There’s a song by Poulenc called Les chemins de l’amour, which sets a poem about an attempt to remember an act of love in the face of waning memory. The music and text are charming and I often return to them, though “charming” is perhaps all they are — together, they make touching, memorable salon music but they don’t penetrate quite as deeply as other pieces in a similar vein, like Richard Strauss’s Morgen.
Having said that, there is so much that can be brought to a piece by a performance. There’s a video of Jessye Norman singing Les chemins live on TV, which I assume was filmed for broadcast but not intended for a CD release. Norman did release an album with Les chemins but the CD version clocks in at just under 4 minutes in length, while her TV performance lasts a whole extra minute. That 25% slow-down makes a huge difference — you could add an entire movement to a Mozart symphony for that — and, here, it is an incredible gift. While the CD version is delightful (and probably more in keeping with Poulenc’s vision), the TV performance is a breath-taking celebration of Norman’s voice; it transforms sweet, lyrical material into a captivating, quasi-meditative experience.
There’s no telling how much she may have experimented with her delivery on different occasions — did she co-ordinate her tempo this time with the pianist (Elisabeth Cooper) beforehand or did she perhaps surprise even herself on the spur of the moment? Cooper’s solo introduction is not especially slower than that of the CD, and there is in any case a ritardando and pause before the singer’s entrance, allowing them to set their own pace, so Norman wouldn’t have been led by Cooper. If you watch closely, it seems Cooper was actually ready to go more quickly but soon reined herself in when she noticed Norman’s speed. Indeed, in the second half of the song, Norman is so free with rubato, extending some phrases to unpredictable lengths, that Cooper has to watch intensely to follow her breaths and rhythm.
When investigating the origin of the video, I found that, although there are embedded subtitles that translate the song into Spanish, it was most likely aired as an episode of a French TV programme called Le grand échiquier in 1984 (Norman also speaks French to the audience at the end). More critically, although there are at least two versions of the video on YouTube, both have poor audio and video quality, as they appear to originate from recording the TV show onto tape. There’s not much that can be done about the visuals but I wanted to remaster the audio and upload a new version so that a more pleasant listening experience is available:
Although you can’t lift inherently bad audio into studio quality, a few subtle tweaks can get rid of annoyances, thus allowing a performance to shine through. Here are some notes on my process.
My prime motivation was to adjust the balance of the voice but, just as you would sand a piece of wood before varnishing it so that you don’t seal in its imperfections, the first thing you want to do with a task like this is identify and remove artefacts that mask the musical content.
In this case, if you listen to the original video, you can hear several issues:
As far as the warping and clipping are concerned, there’s not much you can do about them. These are examples of information loss — the sound that occurred in the studio simply isn’t represented in the waveform and is irrecoverable. Technically, there are tools available that offer to adjust audio to ‘repair’ a clipped signal but these don’t restore content, they only make a bad recording more palatable, so in my experience you may as well stick with gain adjustment just to make these artefacts less obnoxious.

Instructions for the task: Reproduce word for word the stretch of the Les chemins de l'amour post above from "My prime motivation" through "the musical content.".

Collected material:
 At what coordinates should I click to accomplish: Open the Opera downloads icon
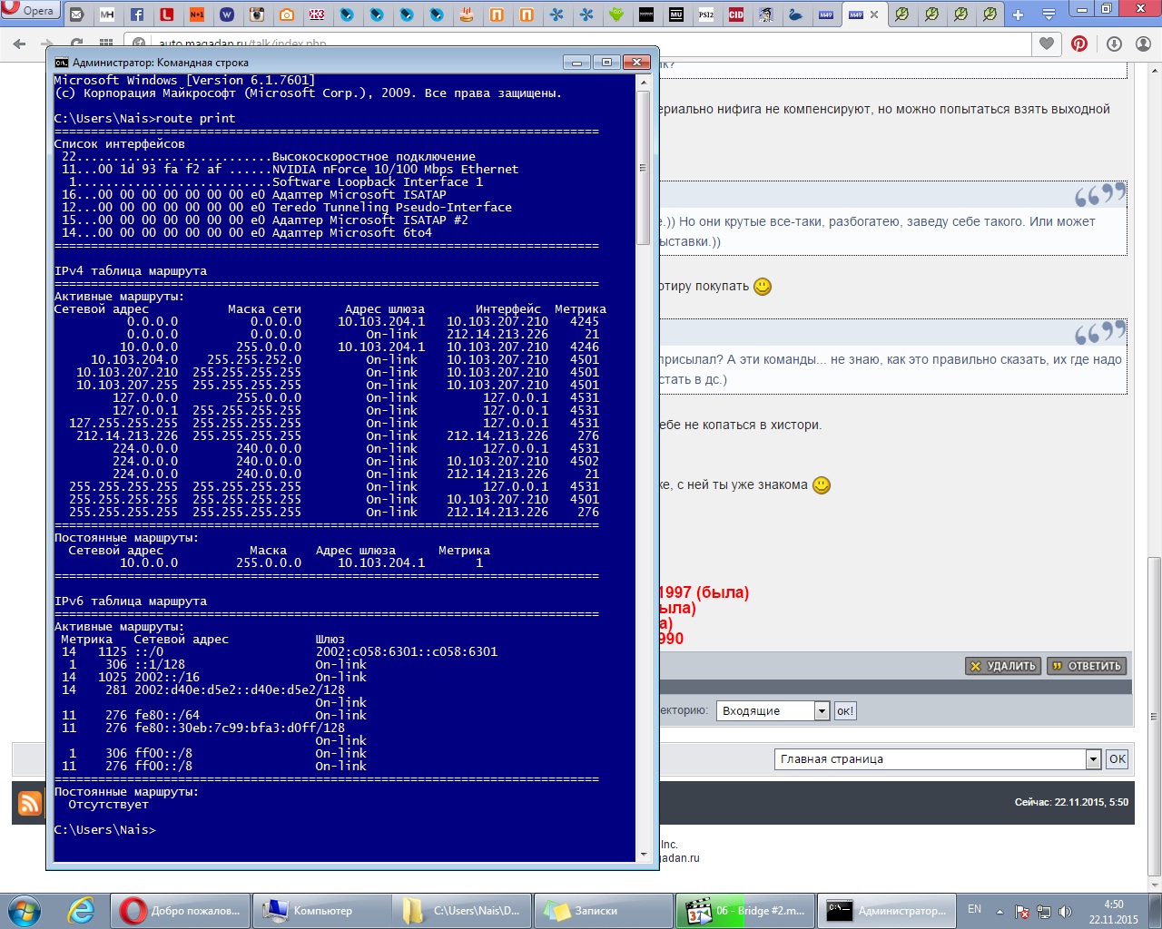click(1114, 44)
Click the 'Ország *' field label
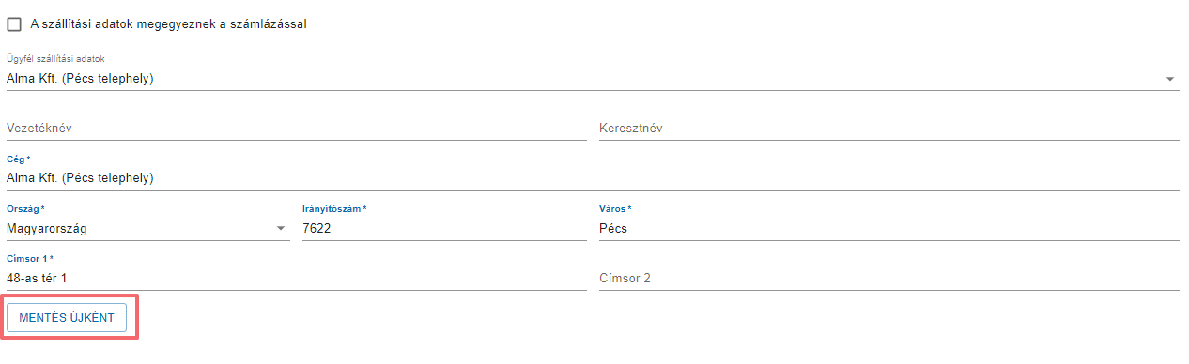This screenshot has width=1189, height=364. pyautogui.click(x=25, y=208)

Output:
My prime motivation was to adjust the balance of the voice but, just as you would sand a piece of wood before varnishing it so that you don’t seal in its imperfections, the first thing you want to do with a task like this is identify and remove artefacts that mask the musical content.